▶ _Required action_: Needed from the data below: all lines that contain the word "will".

▶ _Entries supplied_:
※

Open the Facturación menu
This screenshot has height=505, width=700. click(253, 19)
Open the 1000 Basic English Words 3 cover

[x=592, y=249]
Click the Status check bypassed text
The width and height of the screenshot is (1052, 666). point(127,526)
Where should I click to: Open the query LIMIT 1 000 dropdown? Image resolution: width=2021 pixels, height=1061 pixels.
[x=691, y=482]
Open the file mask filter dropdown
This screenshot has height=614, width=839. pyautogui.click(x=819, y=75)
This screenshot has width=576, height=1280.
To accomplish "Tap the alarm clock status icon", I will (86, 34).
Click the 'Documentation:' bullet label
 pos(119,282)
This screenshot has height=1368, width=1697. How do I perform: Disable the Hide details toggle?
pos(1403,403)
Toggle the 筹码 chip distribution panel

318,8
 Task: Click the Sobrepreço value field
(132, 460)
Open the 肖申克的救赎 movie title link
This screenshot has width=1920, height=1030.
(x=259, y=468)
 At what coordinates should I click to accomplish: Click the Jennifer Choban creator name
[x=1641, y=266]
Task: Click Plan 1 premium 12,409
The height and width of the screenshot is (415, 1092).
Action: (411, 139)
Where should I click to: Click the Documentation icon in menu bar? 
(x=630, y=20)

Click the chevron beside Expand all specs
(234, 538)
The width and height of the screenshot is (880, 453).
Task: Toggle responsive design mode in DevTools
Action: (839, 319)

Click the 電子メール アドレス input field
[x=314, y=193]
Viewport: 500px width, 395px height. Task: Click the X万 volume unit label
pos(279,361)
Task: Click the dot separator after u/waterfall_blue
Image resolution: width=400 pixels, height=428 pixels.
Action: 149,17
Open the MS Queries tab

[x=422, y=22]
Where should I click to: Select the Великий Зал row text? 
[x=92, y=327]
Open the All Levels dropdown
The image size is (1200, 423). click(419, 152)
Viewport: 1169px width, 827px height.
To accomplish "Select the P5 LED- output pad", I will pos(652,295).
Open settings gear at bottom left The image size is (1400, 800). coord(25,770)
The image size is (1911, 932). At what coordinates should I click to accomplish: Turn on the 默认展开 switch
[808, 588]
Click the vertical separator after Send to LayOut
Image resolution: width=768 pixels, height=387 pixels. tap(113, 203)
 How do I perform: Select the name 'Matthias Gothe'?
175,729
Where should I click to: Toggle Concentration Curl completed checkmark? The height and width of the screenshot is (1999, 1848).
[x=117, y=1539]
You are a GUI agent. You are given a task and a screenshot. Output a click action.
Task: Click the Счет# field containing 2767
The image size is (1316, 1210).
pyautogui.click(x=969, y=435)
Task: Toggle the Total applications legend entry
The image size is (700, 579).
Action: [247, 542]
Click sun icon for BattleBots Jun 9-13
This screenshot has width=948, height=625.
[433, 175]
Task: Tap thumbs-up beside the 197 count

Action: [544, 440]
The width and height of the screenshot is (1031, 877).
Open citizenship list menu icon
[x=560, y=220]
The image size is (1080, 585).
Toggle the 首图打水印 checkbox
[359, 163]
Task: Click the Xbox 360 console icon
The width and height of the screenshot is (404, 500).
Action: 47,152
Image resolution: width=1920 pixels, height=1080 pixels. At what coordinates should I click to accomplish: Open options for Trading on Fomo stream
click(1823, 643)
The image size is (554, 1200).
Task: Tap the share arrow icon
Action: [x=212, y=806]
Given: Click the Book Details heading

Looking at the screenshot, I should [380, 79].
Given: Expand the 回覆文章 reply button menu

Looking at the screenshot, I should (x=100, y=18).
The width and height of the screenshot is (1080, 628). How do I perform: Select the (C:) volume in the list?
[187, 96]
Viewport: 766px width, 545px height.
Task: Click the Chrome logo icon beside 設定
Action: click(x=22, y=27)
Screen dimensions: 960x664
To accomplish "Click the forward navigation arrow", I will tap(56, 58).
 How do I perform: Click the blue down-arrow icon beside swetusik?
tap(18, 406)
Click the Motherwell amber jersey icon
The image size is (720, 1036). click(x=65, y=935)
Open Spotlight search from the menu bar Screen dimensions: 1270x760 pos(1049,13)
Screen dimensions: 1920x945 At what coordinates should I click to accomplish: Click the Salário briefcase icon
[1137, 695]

※

▶ _Solution to this task_:
To accomplish "Tap the alarm clock status icon", I will (86, 34).
To accomplish "Select the P5 LED- output pad", I will pos(652,295).
To accomplish "Click the forward navigation arrow", I will tap(56, 58).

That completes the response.